* [Source data]:
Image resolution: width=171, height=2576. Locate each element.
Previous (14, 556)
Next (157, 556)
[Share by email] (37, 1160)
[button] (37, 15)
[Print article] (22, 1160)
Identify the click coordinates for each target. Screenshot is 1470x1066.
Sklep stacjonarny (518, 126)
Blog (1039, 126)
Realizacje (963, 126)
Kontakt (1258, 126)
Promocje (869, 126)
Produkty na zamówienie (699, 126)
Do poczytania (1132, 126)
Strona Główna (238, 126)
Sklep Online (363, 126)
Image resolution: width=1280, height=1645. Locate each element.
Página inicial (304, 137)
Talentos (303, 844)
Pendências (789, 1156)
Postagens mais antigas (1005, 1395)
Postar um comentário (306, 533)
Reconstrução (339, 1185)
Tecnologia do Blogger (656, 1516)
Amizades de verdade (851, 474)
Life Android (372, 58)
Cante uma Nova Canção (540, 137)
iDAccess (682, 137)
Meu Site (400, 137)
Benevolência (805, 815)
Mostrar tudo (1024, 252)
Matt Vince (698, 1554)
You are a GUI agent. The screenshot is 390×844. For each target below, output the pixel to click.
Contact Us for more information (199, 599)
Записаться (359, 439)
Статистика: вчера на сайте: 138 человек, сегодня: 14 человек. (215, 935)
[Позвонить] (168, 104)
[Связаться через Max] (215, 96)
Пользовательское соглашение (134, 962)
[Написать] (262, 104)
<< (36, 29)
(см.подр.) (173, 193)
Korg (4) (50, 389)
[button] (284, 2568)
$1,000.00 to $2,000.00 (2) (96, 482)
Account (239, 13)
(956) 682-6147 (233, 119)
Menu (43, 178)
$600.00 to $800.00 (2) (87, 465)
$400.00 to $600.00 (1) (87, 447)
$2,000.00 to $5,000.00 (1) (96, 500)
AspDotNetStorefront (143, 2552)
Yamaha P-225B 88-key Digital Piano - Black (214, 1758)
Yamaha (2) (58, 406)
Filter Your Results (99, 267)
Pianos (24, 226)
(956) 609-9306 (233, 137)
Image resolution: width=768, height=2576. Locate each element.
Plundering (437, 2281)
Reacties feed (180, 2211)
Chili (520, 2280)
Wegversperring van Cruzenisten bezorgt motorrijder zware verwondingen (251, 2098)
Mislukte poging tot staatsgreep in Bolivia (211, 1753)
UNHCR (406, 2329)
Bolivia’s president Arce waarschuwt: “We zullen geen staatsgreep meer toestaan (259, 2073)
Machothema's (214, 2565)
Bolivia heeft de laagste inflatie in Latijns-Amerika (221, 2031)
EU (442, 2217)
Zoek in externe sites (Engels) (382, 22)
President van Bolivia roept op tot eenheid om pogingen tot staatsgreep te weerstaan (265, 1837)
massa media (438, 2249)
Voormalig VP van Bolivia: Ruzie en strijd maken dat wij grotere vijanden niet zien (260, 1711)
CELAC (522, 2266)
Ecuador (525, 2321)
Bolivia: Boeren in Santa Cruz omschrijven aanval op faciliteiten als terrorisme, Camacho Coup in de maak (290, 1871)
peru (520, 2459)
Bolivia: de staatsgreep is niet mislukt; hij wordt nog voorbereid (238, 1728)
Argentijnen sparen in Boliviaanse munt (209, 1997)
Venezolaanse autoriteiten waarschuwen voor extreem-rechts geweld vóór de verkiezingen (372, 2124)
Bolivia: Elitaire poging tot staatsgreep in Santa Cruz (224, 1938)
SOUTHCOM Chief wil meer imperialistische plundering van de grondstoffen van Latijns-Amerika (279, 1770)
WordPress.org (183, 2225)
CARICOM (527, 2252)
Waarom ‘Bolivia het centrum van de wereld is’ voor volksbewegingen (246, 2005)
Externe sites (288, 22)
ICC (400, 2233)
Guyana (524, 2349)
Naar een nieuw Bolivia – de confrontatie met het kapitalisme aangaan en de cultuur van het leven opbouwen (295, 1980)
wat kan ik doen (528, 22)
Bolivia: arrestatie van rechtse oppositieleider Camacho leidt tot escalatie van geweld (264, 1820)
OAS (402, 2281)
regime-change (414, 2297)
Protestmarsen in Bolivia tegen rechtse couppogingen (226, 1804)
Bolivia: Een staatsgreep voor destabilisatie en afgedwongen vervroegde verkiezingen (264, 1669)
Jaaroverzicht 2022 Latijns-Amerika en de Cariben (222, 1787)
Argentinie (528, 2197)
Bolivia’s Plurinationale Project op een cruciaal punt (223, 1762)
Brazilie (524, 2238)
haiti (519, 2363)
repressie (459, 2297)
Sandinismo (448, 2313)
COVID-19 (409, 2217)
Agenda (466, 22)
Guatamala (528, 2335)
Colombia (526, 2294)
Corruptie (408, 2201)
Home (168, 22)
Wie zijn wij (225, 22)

* [ACTION ITEM]: From the records above, copy each line where the word "Yamaha" can be found.

* [EXERCISE RESPONSE]:
Yamaha P-225B 88-key Digital Piano - Black (214, 1758)
Yamaha (2) (58, 406)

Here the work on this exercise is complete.